*** Opening Text block ***
McAfee (now known as Trellix) has fixed two high-severity bugs present in McAfee Agent software for Windows allowing malicious actors to escalate privileges and implement arbitrary code with SYSTEM privileges.
Earlier this week, the firm released a security advisory highlighting two CVEs tracked as CVE-2022-0166 and CVE-2021-31854 impacting previous versions of the McAfee ePolicy Orchestrator (ePO). The company released an updated version of the Agent that effectively remediates the vulnerabilities, both of which received high severity ratings.
McAfee Agent is a client-side feature of McAfee ePolicy Orchestrator (McAfee ePO) that downloads and enforces endpoint policies and deploys antivirus signatures, upgrades, patches, and new products on enterprise endpoints.
*** Closing Text block ***
*** Opening Supplied material ***
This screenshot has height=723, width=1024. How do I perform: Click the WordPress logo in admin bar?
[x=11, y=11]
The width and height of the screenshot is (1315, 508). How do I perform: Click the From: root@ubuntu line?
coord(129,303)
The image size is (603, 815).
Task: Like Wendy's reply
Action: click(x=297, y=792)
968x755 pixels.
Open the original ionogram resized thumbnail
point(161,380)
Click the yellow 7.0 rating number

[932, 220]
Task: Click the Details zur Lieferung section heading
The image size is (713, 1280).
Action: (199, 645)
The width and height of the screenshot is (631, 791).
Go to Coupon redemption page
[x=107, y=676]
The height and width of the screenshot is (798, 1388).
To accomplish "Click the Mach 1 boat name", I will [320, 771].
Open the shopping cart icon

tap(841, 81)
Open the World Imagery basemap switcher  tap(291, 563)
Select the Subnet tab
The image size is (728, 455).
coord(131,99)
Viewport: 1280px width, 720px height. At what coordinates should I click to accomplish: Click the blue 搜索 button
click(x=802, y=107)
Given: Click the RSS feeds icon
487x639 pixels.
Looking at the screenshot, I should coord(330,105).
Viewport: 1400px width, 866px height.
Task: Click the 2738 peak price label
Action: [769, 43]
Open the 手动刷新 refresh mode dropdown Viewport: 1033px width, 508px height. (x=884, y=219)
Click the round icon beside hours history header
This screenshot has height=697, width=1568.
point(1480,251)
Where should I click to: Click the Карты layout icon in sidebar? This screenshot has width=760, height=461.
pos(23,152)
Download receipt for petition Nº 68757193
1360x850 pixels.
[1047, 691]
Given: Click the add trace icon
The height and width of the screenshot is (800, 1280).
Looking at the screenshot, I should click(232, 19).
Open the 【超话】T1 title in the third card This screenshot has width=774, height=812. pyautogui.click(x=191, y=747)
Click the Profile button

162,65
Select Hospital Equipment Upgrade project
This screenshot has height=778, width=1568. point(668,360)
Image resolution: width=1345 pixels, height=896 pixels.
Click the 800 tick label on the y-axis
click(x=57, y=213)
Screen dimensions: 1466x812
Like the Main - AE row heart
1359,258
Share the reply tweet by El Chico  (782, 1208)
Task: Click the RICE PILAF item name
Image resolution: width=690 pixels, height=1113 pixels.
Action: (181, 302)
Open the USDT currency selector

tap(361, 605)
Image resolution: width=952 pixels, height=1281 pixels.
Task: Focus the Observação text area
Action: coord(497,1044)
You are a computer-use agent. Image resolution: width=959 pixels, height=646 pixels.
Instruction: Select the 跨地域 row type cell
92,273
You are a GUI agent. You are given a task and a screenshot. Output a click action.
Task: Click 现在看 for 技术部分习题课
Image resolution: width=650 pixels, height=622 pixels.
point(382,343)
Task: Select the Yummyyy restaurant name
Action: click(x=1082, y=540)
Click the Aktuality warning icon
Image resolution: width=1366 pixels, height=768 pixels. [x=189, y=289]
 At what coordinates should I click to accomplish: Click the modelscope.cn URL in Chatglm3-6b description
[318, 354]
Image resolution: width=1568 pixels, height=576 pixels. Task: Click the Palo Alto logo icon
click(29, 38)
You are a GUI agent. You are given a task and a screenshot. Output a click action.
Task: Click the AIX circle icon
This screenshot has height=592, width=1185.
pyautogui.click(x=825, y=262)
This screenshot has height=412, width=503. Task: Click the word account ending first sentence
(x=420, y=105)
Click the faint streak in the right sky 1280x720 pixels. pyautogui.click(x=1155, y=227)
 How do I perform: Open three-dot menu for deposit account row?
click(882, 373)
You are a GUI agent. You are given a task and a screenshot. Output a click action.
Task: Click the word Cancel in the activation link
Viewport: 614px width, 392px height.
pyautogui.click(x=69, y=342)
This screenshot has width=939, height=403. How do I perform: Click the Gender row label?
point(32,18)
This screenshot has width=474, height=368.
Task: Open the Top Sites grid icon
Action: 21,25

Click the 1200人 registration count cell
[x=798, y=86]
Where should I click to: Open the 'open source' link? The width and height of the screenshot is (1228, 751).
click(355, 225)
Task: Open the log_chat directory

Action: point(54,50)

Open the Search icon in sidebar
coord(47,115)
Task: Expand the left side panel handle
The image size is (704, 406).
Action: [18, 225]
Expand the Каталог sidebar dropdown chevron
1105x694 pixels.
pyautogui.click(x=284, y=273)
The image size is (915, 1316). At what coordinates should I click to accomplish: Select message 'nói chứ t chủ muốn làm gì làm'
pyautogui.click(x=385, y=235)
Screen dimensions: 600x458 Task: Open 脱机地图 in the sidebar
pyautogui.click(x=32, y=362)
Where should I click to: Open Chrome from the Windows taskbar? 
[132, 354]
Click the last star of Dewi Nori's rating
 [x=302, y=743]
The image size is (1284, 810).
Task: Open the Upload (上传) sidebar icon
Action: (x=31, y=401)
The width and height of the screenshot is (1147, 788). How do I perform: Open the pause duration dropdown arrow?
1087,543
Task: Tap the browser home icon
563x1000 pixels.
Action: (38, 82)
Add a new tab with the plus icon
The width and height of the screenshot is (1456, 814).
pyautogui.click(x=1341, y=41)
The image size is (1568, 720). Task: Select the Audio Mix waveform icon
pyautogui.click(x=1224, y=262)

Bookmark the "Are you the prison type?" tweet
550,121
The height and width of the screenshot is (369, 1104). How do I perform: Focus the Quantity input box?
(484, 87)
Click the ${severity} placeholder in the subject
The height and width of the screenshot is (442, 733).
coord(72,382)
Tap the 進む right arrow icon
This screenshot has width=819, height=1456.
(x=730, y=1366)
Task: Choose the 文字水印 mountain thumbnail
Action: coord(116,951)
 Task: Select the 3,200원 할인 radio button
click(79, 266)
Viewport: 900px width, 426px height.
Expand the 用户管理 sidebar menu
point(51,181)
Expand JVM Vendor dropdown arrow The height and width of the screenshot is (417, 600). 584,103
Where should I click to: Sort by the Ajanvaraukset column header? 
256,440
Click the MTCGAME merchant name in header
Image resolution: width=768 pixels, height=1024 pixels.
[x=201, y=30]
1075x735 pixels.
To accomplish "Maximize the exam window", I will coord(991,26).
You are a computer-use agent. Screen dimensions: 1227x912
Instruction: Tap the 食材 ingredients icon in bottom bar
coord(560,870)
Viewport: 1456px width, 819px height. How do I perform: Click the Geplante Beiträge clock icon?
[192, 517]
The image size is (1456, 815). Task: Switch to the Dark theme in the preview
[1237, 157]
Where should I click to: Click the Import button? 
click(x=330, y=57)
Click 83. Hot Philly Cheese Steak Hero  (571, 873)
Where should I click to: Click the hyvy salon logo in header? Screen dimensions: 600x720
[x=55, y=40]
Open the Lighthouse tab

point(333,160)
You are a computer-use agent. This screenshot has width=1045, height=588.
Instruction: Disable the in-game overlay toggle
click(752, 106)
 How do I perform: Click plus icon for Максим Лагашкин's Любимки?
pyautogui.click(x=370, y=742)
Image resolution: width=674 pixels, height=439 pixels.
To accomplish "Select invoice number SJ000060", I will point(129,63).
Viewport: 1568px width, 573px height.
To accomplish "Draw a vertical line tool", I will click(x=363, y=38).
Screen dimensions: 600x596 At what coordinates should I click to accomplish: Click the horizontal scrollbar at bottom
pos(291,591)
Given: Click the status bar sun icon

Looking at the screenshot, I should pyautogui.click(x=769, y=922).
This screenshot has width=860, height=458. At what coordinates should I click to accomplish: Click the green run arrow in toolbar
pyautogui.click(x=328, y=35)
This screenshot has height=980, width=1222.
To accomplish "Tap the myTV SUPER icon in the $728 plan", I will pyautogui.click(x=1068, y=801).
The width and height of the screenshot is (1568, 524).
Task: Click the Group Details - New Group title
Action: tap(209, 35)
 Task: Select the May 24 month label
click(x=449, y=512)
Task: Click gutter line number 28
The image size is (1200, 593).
*** Closing Supplied material ***
What to do:
1) Reproduce the stretch of the McAfee Agent vulnerability article from "Earlier this week, the" through "high severity ratings.", word for word.
2) Answer these questions from the McAfee Agent vulnerability article:
(a) Which two CVEs did the security advisory highlight?
(b) What severity rating did both vulnerabilities receive?
(c) Which product is McAfee Agent a client-side feature of?
3) Could you carry the McAfee Agent vulnerability article forward from its final sentence?

Outputs by task:
1)
Earlier this week, the firm released a security advisory highlighting two CVEs tracked as CVE-2022-0166 and CVE-2021-31854 impacting previous versions of the McAfee ePolicy Orchestrator (ePO). The company released an updated version of the Agent that effectively remediates the vulnerabilities, both of which received high severity ratings.

2)
(a) CVE-2022-0166 and CVE-2021-31854
(b) High
(c) McAfee ePolicy Orchestrator (McAfee ePO)

3)
The bug tracked as CVE-2021-31854 is a command Injection flaw in McAfee Agent (MA) for Windows prior to 5.7.5 allows threat actors to inject arbitrary shellcode into the file cleanup.exe. The malicious clean.exe file is placed into the relevant folder and executed by running the McAfee Agent deployment feature located in the System Tree. An attacker may exploit the vulnerability to obtain a reverse shell which can lead to privilege escalation to obtain root privileges.
The second bug tracked as CVE-2022-0166 is a privilege escalation vulnerability in the McAfee Agent prior to 5.7.5. McAfee Agent uses openssl.cnf during the build process to specify the OPENSSLDIR variable as a subdirectory within the installation directory. A low privilege user could have created subdirectories and executed arbitrary code with SYSTEM privileges by creating the appropriate pathway to the specifically created malicious openssl.cnf file.
“By placing a specially-crafted openssl.cnf in a location used by McAfee Agent, an unprivileged user may be able to execute arbitrary code with SYSTEM privileges on a Windows system with the vulnerable McAfee Agent software installed,” reads the advisory published by CERT/CC researchers.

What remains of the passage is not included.